- [Source data]
------
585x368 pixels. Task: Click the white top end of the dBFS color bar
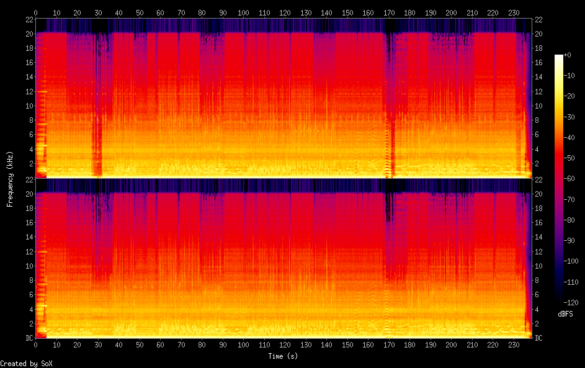tap(559, 58)
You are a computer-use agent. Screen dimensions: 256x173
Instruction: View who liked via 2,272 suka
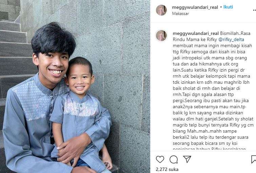pyautogui.click(x=167, y=169)
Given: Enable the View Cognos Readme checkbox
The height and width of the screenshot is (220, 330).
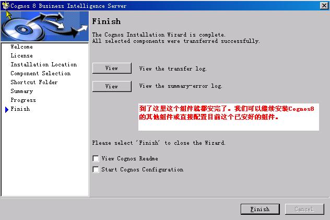Looking at the screenshot, I should [96, 158].
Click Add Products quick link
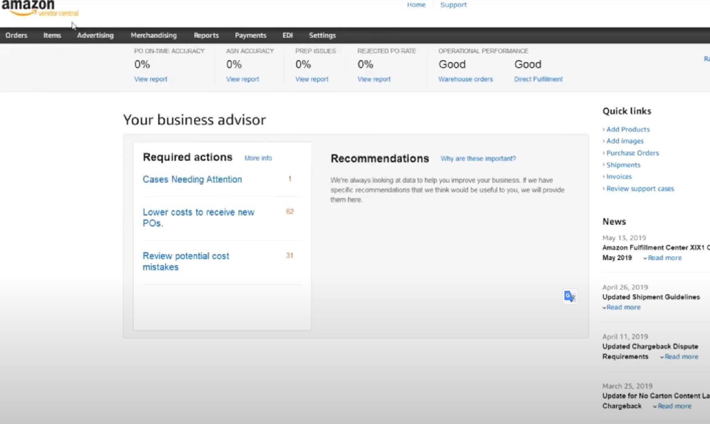The image size is (710, 424). tap(628, 129)
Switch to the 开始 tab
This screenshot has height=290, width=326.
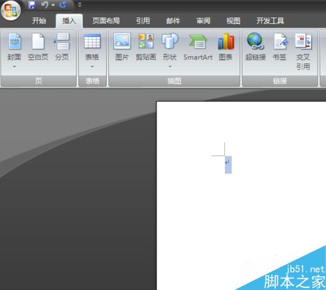pyautogui.click(x=39, y=21)
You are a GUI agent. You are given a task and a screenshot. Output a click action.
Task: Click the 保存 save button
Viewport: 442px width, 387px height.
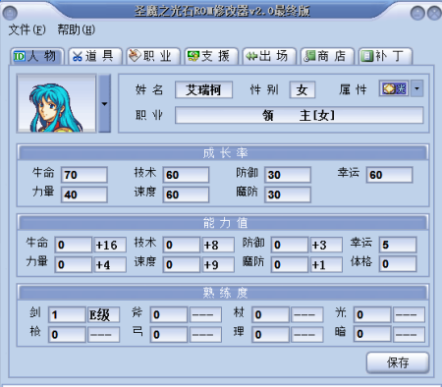coord(398,362)
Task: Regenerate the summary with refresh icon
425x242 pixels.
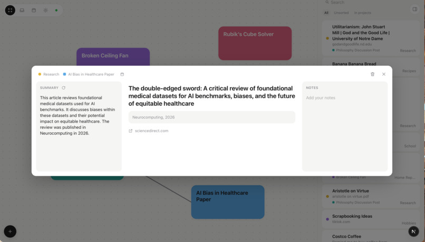Action: pos(63,88)
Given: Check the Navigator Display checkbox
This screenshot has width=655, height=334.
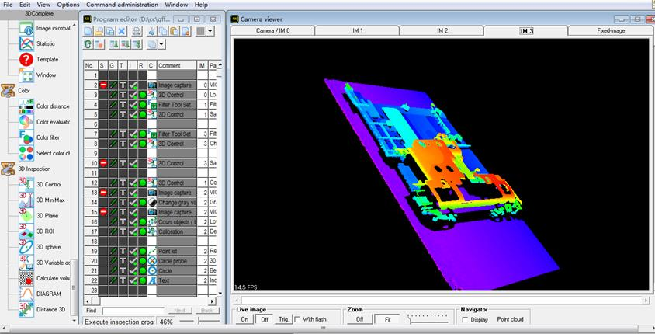Looking at the screenshot, I should pos(465,319).
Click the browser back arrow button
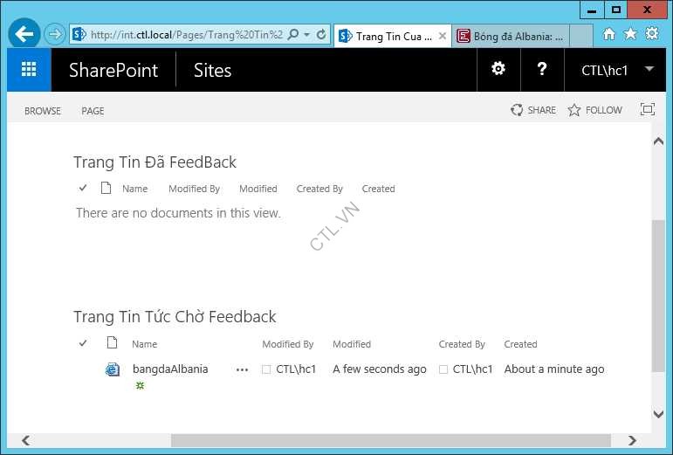This screenshot has height=455, width=673. click(24, 35)
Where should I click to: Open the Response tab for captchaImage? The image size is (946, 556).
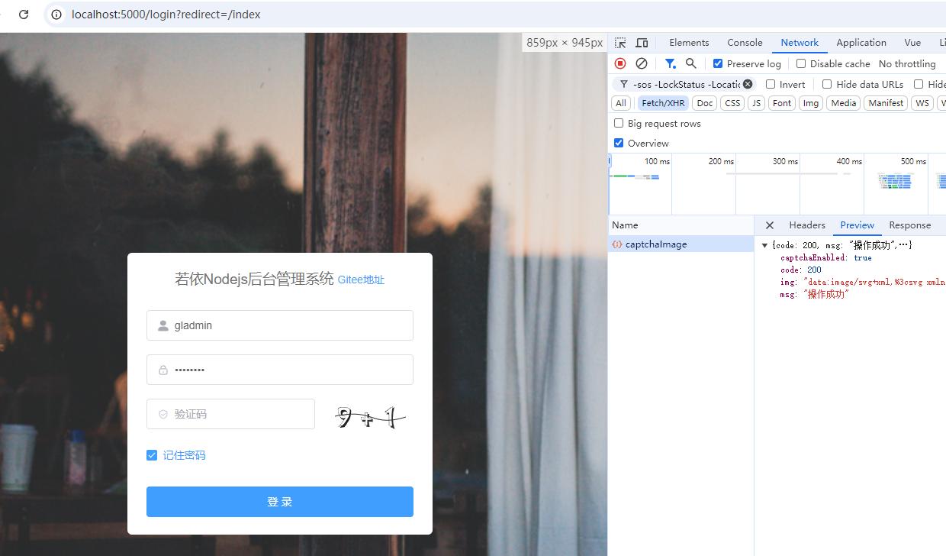tap(909, 225)
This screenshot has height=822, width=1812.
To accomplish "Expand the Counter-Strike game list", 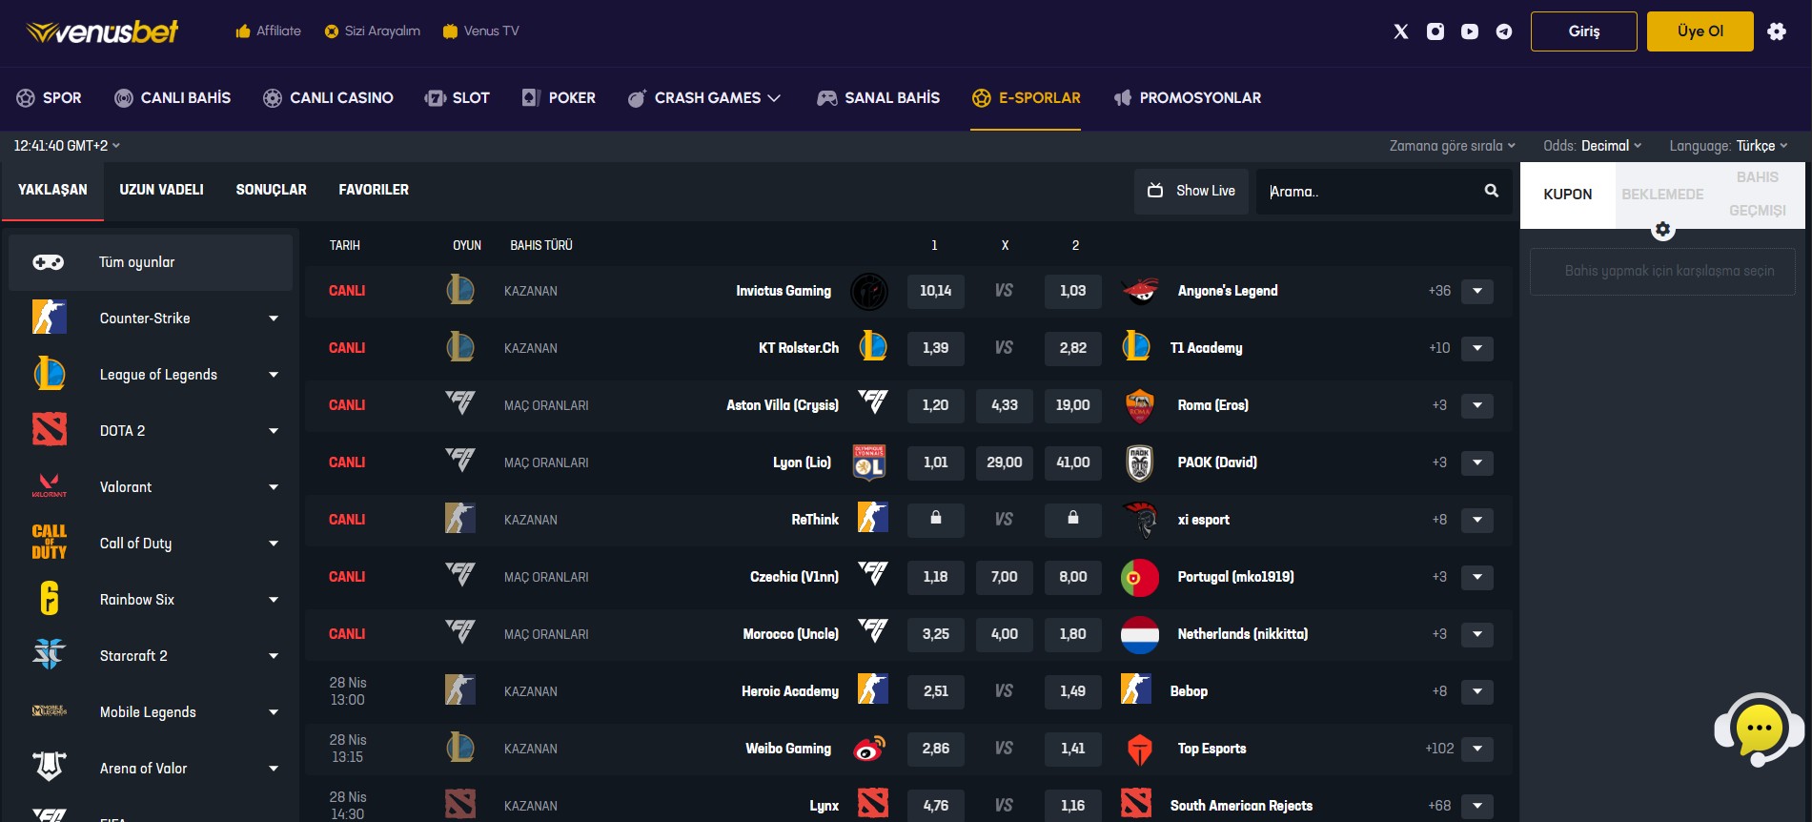I will tap(274, 319).
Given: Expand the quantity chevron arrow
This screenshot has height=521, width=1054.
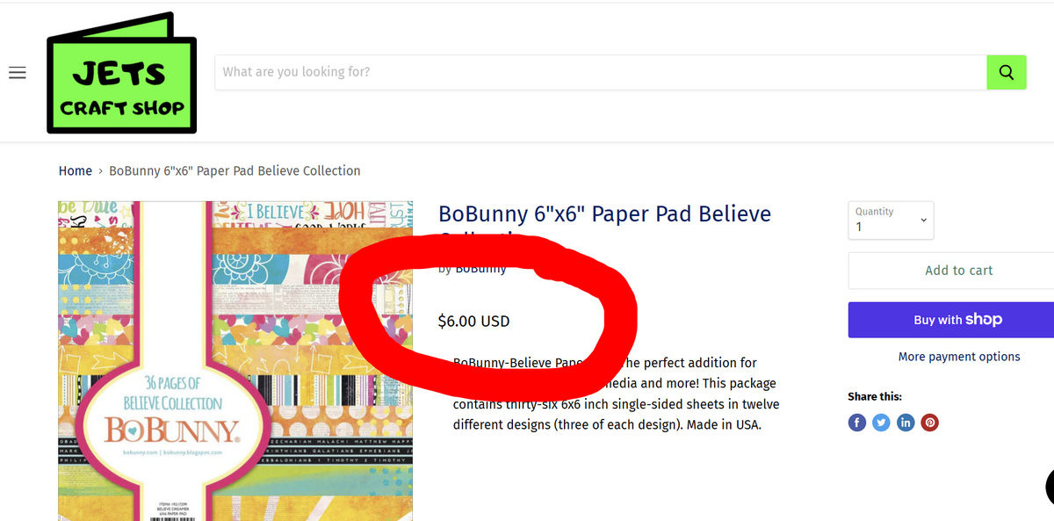Looking at the screenshot, I should (x=923, y=221).
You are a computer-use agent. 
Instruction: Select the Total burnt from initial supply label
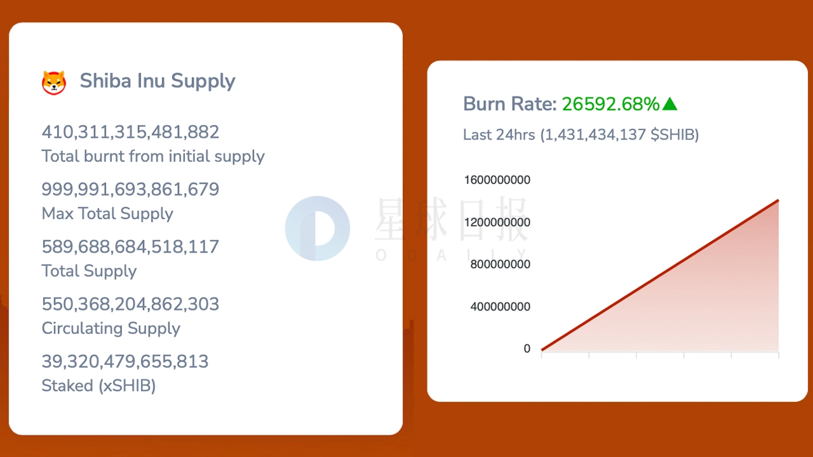[153, 156]
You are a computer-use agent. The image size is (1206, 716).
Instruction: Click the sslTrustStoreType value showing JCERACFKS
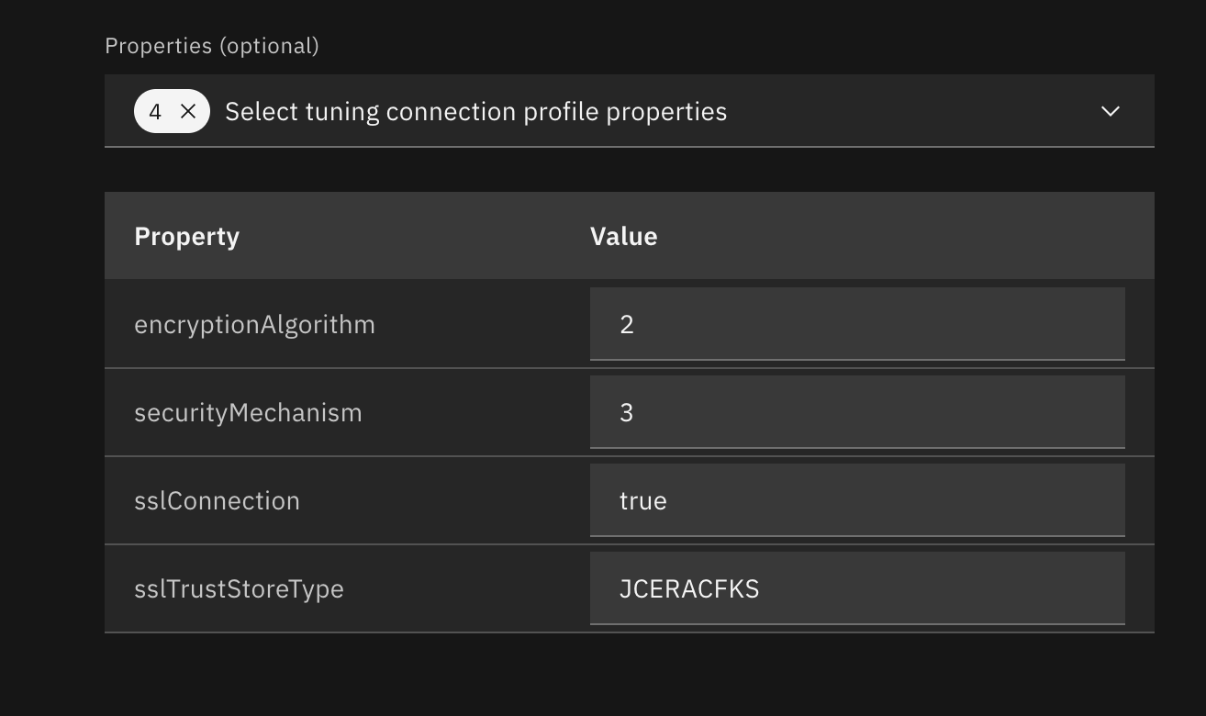click(x=856, y=587)

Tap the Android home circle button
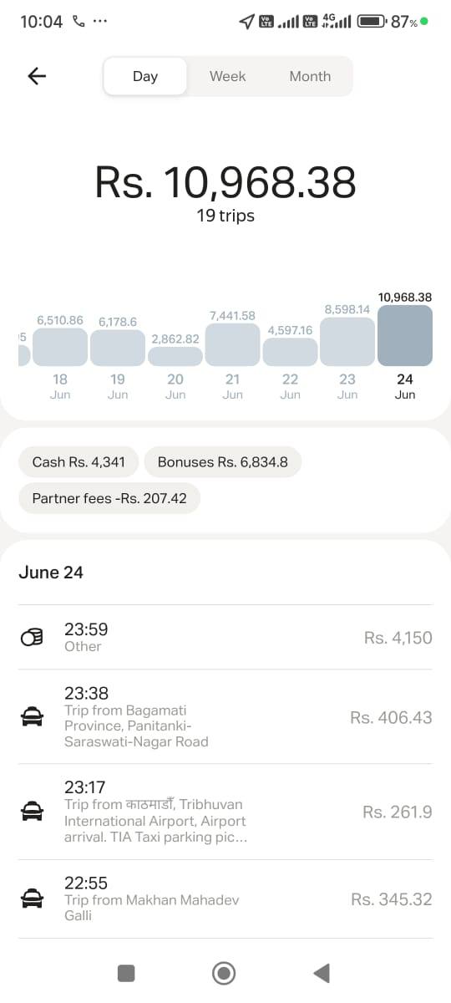tap(224, 973)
------
- [Exercise directions] Your answer should be the lines above that contain the word "agent", copied out.

- [Result]
You are a computer-use agent. Screen dimensions: 256x173
You are a GUI agent. You are given a task and a screenshot. Output a click action.
You are a computer-use agent. 
You are a computer-use agent. The image size is (1206, 716).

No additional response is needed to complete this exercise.